Checking out loneliness and loss – The Strange Library by Haruki Murakami

The Strange Library

by Haruki Murakami

Translated by Ted Goossen

In the Library basement, the narrator knocks on a door, “It was a normal, everyday knock, yet it sounded like someone had whacked the gates of hell with a baseball bat”. I wonder how many of us fervent readers can relate to that imagery of the depths of library deep in the stacks, down in the dungeons, alone, first time in that part of the library, in the dark and silence, facing our fears?

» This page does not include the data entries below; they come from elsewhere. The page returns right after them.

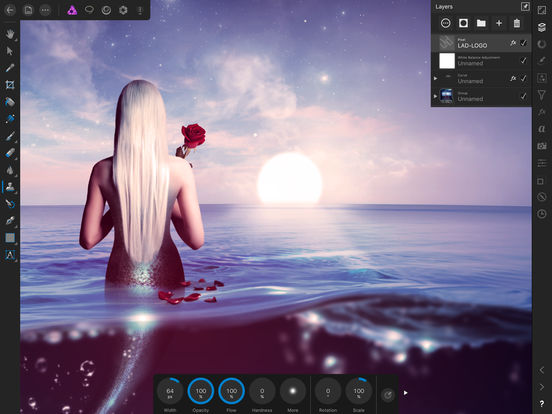Toggle visibility of LAD-LOGO layer

pos(523,43)
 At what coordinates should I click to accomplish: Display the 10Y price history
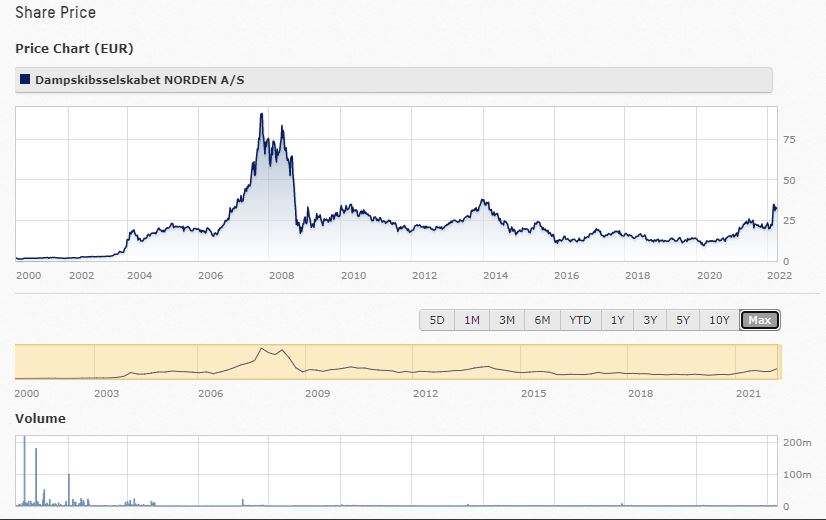click(x=719, y=320)

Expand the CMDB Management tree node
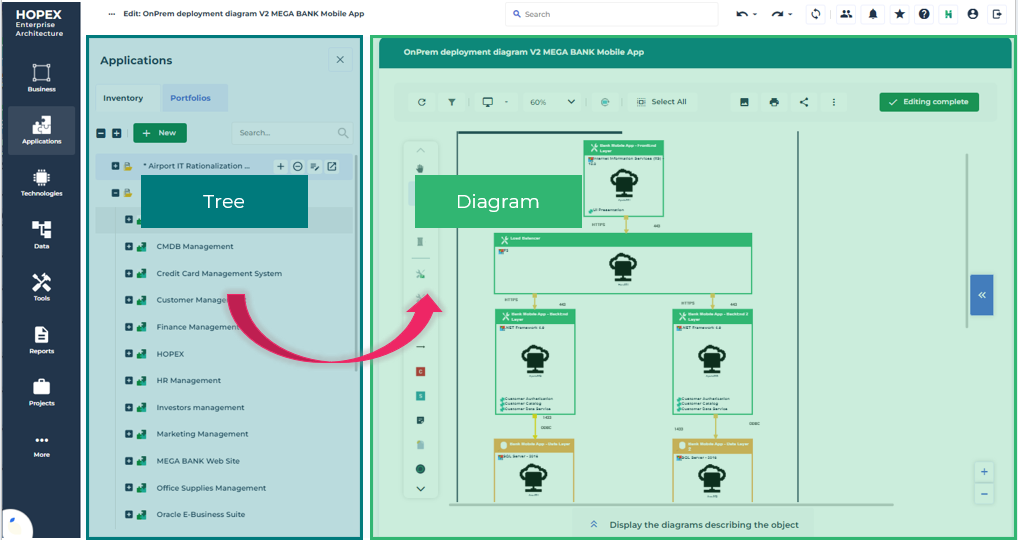(x=129, y=247)
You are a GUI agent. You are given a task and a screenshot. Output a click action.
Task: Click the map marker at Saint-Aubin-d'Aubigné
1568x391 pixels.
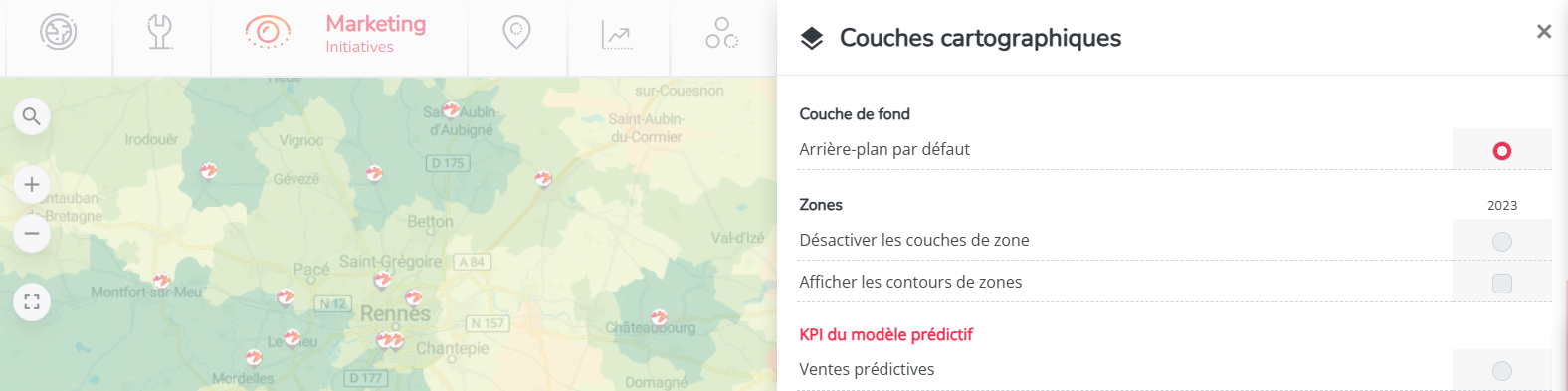point(451,109)
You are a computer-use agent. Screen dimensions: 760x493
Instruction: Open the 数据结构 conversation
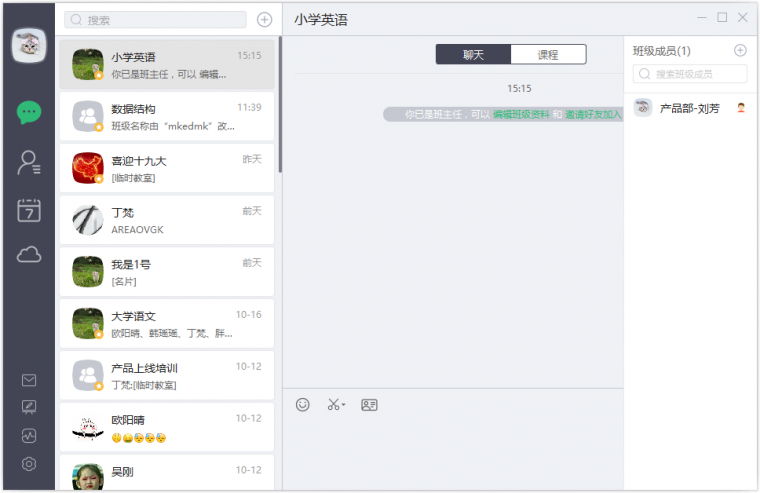tap(166, 117)
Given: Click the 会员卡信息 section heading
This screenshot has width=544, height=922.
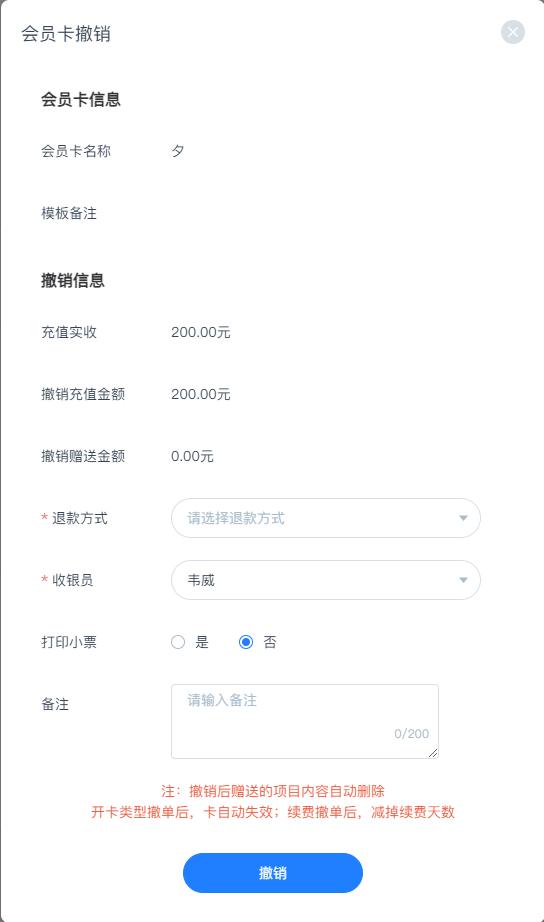Looking at the screenshot, I should coord(81,99).
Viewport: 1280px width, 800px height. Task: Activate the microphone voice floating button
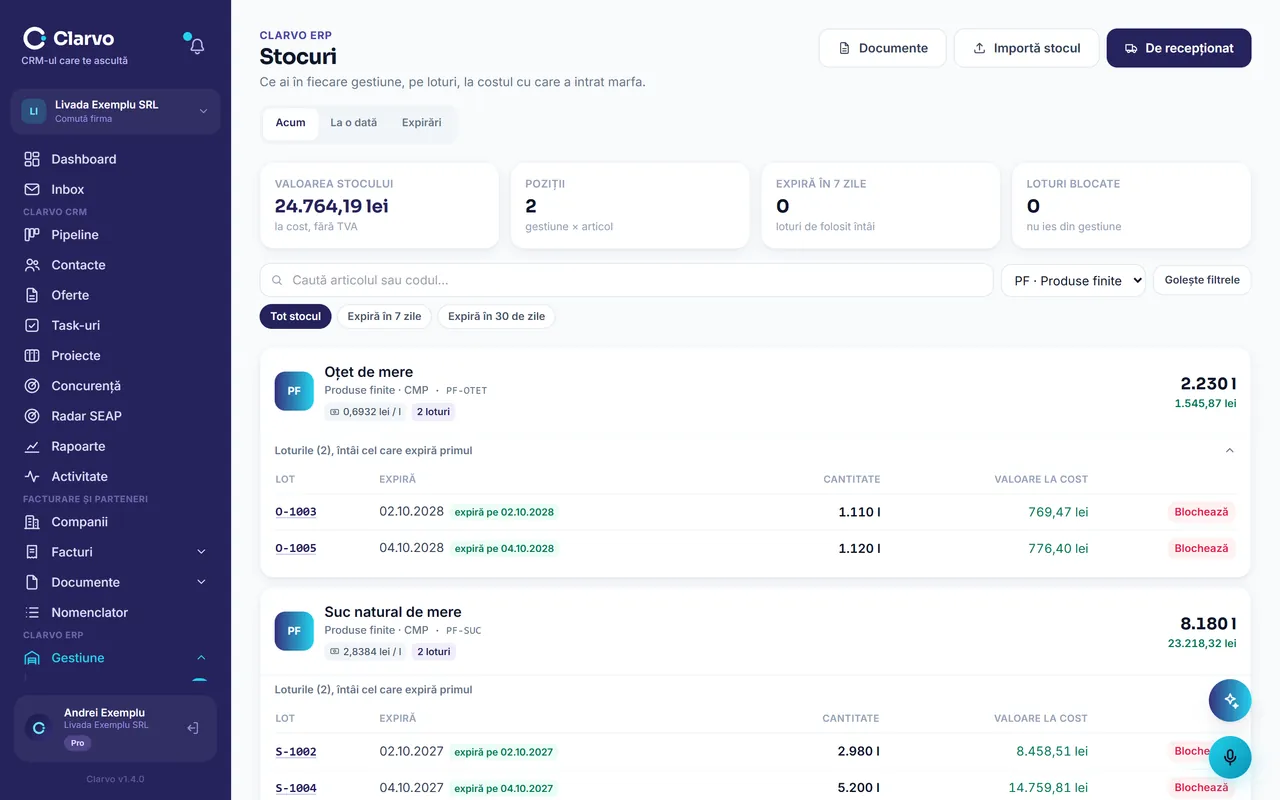(1230, 757)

So the unnamed young narrator finds himself in a Kafkaesque underground world, jailed in a cell within a labyrinthine maze of corridors below basement, his food served by a beautiful, dumb, girl who speaks with her hands and floats in and out of his cell, and his sheep-man jailor, both of whom serve the custodian, an old man, in charge who has confined the youngster there until he has memorised all 3 books about Taxes in the Ottoman Empire, the subject which brought him to the library in the first place. If he is unable to memorise all the books within one month, his brains will be sucked out and eaten by the old man.

This is a mesmeric tale, almost like a fairy story but creepier with the usual off-the-wall Murakami surrealism – a typical Murakami exploration of loss. The youngster looses his new shoes, his pet starling and eventually his beloved mother to be left alone in the world, unsleeping at 2 o’clock in the morning and thinking again about the basement and its darkness.

Physically the book’s cover has an old –fashioned library ticket pocket stuck to its cover. The short story/novella’s text is augmented with drawings and graphics, imaginary and such as one would expect to find in an old reference tome. There was an article in Independent about book design which mentions this book.

ashramblings verdict 4* – probably one of the more accessible Murakami stories, and it is a short read. I can’t explain Murakami nor why there transcendence beyond reality works, but am a huge fan and I loved this one!